| WHAT YOU ARE ASKED TO DO |
Reproduce the lines below from the one that contains "Viewport: 1568px width, 686px" through the end, inclusive, and add nothing.

| GIVEN RECORDS |
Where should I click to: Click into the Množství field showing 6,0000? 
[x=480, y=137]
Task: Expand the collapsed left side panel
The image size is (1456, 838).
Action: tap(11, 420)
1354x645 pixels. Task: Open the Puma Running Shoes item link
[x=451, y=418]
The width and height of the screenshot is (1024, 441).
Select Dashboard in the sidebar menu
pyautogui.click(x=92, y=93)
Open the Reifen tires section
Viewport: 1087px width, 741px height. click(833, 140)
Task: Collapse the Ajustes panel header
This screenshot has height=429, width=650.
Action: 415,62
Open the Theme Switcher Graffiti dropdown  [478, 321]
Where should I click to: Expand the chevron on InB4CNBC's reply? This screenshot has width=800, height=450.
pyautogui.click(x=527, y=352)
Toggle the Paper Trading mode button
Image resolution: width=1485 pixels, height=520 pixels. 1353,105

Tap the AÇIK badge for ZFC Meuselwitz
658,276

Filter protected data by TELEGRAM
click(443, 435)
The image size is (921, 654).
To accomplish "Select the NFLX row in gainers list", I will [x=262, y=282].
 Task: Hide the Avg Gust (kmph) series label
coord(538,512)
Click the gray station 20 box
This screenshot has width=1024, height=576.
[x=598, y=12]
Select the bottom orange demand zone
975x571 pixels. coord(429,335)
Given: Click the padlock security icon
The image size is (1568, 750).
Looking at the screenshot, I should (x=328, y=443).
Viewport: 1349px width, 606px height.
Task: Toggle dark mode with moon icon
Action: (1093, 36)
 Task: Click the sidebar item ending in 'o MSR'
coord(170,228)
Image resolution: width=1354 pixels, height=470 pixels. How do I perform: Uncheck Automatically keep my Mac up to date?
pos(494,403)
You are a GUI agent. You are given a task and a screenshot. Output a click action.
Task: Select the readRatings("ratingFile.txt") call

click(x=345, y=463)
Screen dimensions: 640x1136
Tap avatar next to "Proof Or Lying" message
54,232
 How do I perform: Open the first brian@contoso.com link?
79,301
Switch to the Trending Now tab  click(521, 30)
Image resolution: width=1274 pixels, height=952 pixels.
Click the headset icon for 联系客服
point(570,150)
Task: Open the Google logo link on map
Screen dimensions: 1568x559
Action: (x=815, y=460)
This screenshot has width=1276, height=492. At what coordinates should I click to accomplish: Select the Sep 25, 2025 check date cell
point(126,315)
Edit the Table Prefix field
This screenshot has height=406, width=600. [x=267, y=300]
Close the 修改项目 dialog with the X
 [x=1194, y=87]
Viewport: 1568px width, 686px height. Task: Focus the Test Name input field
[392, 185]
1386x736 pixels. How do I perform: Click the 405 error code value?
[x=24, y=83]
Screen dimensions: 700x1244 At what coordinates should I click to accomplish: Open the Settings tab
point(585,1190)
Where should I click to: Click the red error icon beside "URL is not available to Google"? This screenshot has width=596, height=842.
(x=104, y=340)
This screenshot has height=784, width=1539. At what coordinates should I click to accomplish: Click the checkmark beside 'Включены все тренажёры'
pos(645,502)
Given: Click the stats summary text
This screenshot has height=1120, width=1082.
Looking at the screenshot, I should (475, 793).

| EXERCISE OUTPUT |
Viewport: 1568px width, 686px height. Task: Focus the Test Name input field
[392, 185]
1386x736 pixels. How do I perform: Click the 405 error code value?
[x=24, y=83]
Screen dimensions: 700x1244 At what coordinates should I click to accomplish: Open the Settings tab
point(585,1190)
Where should I click to: Click the red error icon beside "URL is not available to Google"? This screenshot has width=596, height=842.
(x=104, y=340)
This screenshot has height=784, width=1539. At what coordinates should I click to accomplish: Click the checkmark beside 'Включены все тренажёры'
pos(645,502)
Given: Click the stats summary text
This screenshot has height=1120, width=1082.
Looking at the screenshot, I should (475, 793).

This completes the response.